● **Available data**:
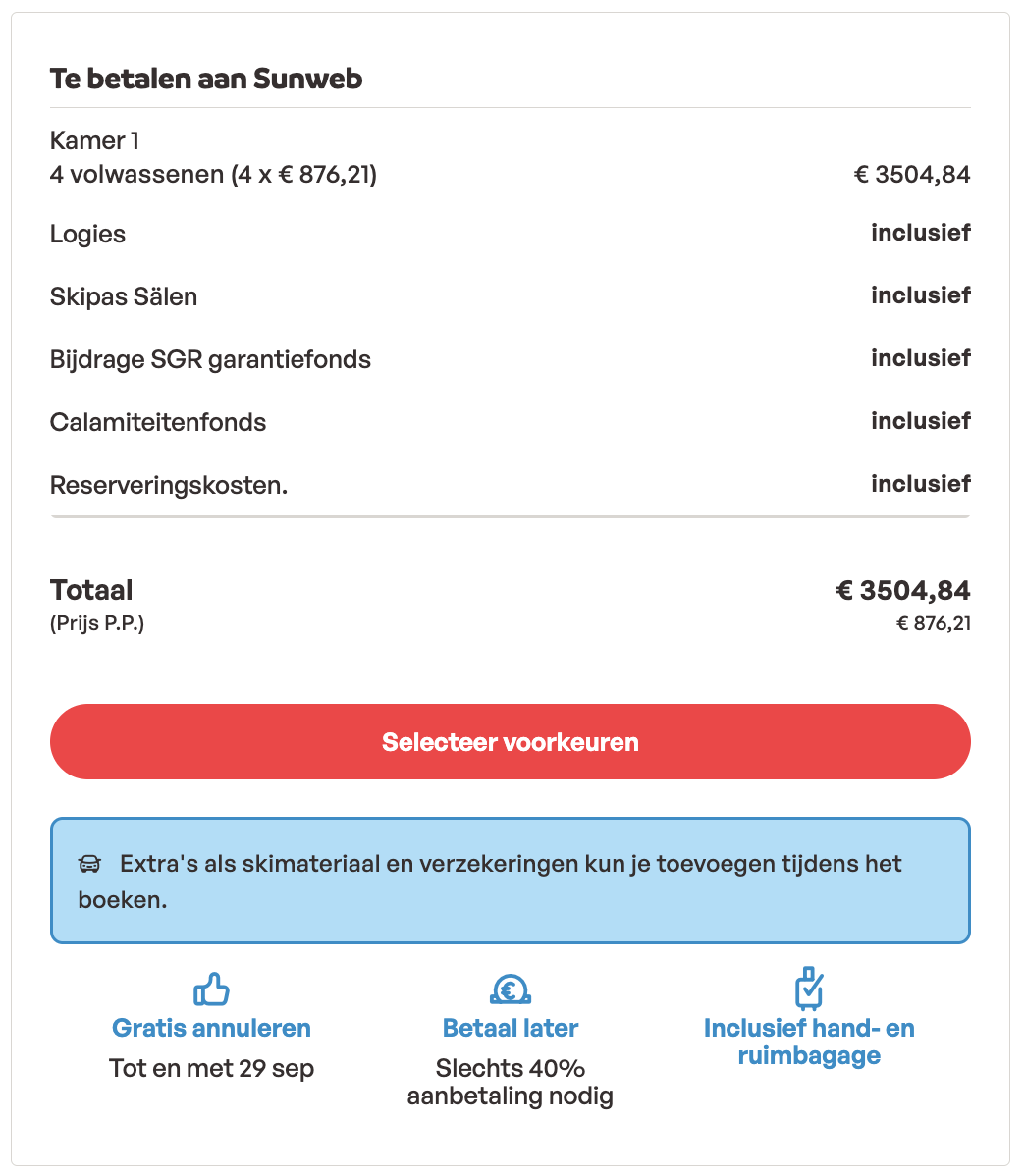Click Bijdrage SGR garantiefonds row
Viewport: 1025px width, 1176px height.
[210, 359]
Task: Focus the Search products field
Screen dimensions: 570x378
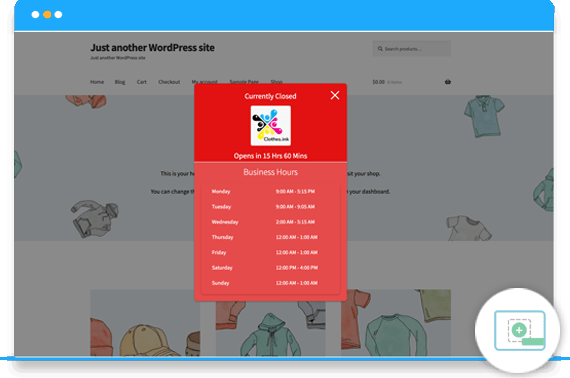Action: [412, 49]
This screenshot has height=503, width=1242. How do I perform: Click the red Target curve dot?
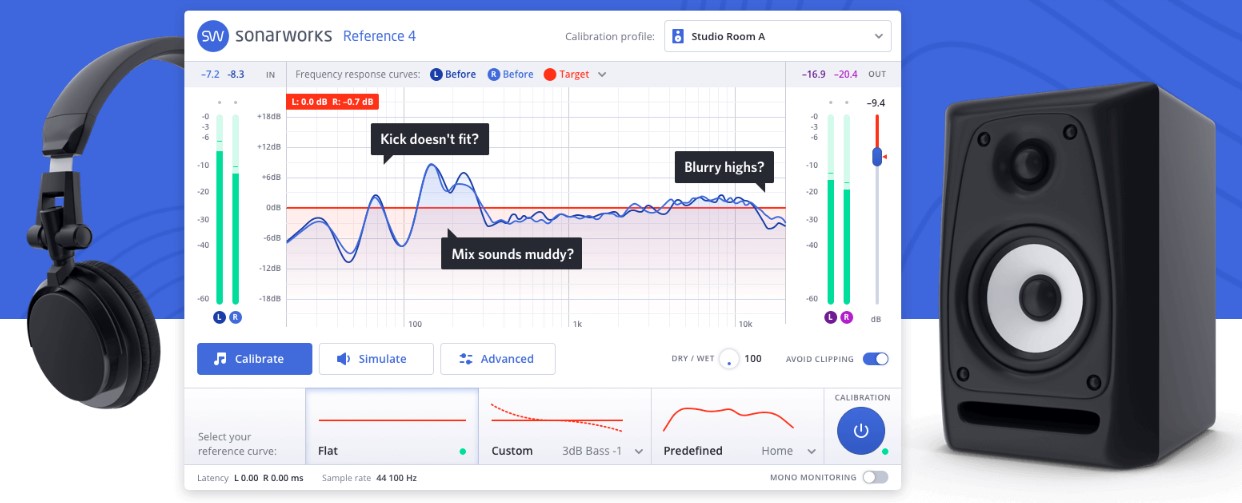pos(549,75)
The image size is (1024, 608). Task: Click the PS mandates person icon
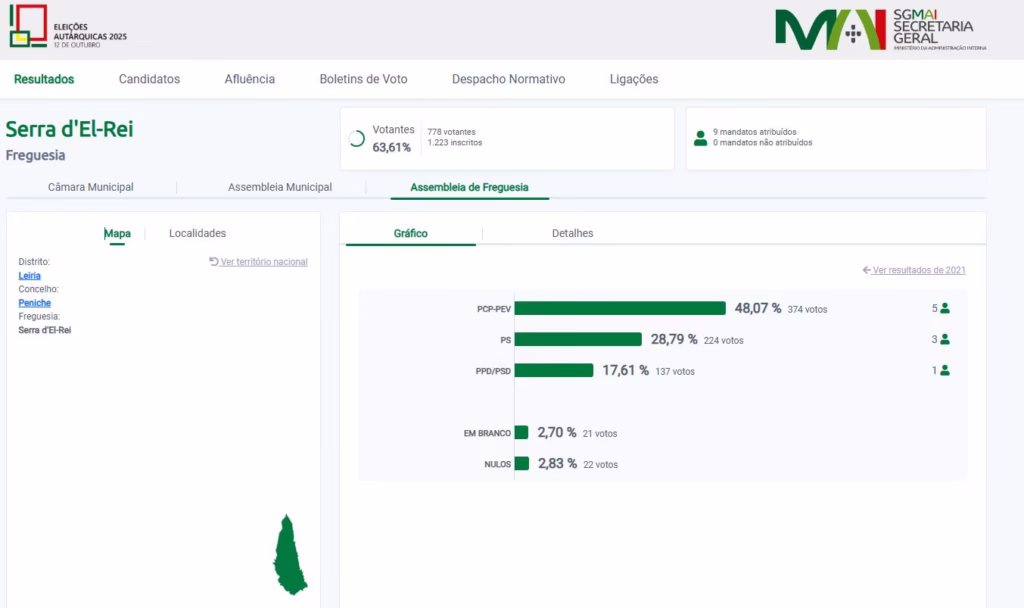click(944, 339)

● **Directions**: All lines from the line with "Screen dimensions: 570x378" through the final line of the listing are to be printed exactly, both ends included; the pictures are not.

● **Response**:
Screen dimensions: 570x378
Action: [412, 49]
This screenshot has height=503, width=1242. How do I perform: Click the red Target curve dot?
pos(549,75)
The image size is (1024, 608). Task: Click the PS mandates person icon
click(944, 339)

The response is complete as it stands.